Abstract

Rationale: The Mechanistic Target of Rapamycin complex 1 (mTORC1) integrates signaling and sensory inputs to maintain cardiomyocyte homeostasis, and itself is negatively regulated by the signaling nexus tuberin (TSC2). We identified a novel TSC2 phosphorylation site S1365 (pS1365) targeted by protein kinase G (PKG), which suppressed hormonal growth factor (PE or ET1)-stimulated mTORC1 activity to attenuate pathological cardiomyocyte hypertrophy. This was recapitulated during growth factor stimulation with expression of a phospho-null (S1365A) or a phospho-mimetic (S1365E) TSC2 that exacerbated or blunted mTORC1 activation, respectively.
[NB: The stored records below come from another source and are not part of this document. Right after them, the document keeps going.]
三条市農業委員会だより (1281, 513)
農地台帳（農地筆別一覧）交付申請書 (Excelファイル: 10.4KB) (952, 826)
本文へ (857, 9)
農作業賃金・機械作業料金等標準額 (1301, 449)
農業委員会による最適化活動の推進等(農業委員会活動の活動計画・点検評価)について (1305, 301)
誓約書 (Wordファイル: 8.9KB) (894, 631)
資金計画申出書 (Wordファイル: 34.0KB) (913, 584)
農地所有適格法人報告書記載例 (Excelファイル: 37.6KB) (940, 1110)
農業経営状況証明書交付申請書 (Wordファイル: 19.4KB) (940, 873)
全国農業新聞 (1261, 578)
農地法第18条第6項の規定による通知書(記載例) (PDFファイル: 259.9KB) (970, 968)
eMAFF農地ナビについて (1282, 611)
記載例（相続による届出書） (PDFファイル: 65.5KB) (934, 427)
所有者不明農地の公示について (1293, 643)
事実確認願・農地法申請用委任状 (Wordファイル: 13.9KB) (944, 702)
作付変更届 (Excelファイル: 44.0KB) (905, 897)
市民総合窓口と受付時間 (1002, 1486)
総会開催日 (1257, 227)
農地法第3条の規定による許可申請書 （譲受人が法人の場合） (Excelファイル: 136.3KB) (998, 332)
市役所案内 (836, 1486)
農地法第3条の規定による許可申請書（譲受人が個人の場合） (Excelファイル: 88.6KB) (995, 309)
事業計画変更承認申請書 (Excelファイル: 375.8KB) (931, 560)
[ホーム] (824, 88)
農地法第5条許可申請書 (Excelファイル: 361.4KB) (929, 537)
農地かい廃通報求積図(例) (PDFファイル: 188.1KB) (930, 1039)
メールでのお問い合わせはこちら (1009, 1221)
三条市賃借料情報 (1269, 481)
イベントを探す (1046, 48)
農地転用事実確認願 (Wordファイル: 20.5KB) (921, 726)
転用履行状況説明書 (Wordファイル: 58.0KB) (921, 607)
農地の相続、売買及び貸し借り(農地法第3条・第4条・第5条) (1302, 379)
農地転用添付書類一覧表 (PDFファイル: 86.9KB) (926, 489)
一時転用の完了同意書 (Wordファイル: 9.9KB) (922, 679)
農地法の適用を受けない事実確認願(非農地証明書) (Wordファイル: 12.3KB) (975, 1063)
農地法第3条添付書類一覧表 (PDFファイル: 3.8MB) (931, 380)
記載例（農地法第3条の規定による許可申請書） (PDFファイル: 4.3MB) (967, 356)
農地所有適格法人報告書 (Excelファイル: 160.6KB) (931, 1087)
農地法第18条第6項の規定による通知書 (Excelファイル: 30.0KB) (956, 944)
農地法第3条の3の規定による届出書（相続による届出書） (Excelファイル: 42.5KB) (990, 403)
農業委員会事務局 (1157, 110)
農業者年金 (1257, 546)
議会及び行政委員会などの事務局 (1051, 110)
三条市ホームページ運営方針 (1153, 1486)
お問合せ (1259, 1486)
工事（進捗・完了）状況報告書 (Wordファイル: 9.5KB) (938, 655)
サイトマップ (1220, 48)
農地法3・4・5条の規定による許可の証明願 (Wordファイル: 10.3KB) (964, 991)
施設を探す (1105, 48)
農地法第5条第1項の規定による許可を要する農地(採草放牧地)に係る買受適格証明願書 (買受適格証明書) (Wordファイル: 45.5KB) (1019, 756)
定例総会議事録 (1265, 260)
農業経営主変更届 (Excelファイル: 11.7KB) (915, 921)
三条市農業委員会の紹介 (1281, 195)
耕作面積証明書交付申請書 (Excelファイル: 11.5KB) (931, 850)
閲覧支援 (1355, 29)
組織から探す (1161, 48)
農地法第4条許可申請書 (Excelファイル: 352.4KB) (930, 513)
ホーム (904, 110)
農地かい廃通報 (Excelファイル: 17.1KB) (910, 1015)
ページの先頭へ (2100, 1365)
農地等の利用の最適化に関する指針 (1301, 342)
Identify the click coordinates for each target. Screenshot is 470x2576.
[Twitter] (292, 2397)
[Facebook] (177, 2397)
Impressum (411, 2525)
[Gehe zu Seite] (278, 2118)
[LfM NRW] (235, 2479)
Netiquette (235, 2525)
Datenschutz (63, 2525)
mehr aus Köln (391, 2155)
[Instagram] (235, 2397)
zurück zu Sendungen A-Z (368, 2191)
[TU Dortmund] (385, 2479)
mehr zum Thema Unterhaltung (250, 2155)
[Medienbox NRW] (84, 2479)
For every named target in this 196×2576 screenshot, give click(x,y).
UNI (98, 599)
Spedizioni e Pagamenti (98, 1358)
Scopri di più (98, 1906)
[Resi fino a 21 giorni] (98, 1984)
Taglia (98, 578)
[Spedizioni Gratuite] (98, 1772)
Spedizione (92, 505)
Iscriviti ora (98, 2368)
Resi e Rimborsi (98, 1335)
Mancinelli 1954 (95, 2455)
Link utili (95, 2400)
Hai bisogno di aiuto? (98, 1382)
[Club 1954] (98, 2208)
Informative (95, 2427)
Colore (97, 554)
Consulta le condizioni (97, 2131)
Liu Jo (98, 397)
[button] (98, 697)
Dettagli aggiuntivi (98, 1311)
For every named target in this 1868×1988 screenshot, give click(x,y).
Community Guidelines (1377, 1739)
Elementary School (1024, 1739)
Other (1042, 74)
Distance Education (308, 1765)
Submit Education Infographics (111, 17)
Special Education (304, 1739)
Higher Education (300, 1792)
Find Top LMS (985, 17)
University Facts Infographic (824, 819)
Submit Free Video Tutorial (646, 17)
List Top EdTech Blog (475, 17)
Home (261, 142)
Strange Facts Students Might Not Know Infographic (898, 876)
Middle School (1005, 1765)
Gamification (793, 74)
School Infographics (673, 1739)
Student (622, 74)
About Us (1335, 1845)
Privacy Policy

The nature of TSC2 pS1365 as a potential metabolic sensor is unknown and will provide mechanistic insight into the TSC2 kinase input hierarchy that regulates the homeostatic function of mTORC1. Objective: To determine how pS1365 affects the ability of TSC2 to integrate metabolic dependent signals to regulate mTORC1. Methods/Results: TSC2 KO MEFs were infected with TSC2 WT or S1365A adenovirus, and then stimulated with ET1 (hormonal stress that also activates mTORC1), and 2-DG (AMPK stimulation). Both groups responded with similar decreases in mTORC1 activation regardless of pS1365. Phosphorylation of the AMPK site on TSC2 (S1387) was increased in all groups despite the presence of a phospho-null S1365. Both MEFs and neonatal rat cardiomyocytes (NRCMs) infected with TSC2 WT, S1365A, or S1365E adenovirus similarly increased mTORC1 activation with insulin (PI3K-Akt-TSC2 pathway) treatment. Serum withdrawal from NRCMs reduced mTORC1 activation in all groups regardless of whether a WT, S1365A, or S1365E TSC2 was expressed. In NRCMs subject to hypoxia (a combination of Erk, Akt, AMPK signaling), there was a similar observation with only nominal changes between WT, S1365A, and S1365E TSC2. Conclusions: The energy and nutrient sensing role of the TSC2-mTORC1 pathway remains intact regardless of the phospho-status of TSC2 S1365. These findings provide important mechanistic insight into the function of TSC2 pS1365 as a potent suppressor of pathological mTORC1 activation while not affecting the ability of TSC2 to respond to the metabolic dependent signals – AMPK (energy), PI3K-Akt (insulin), and serum starvation.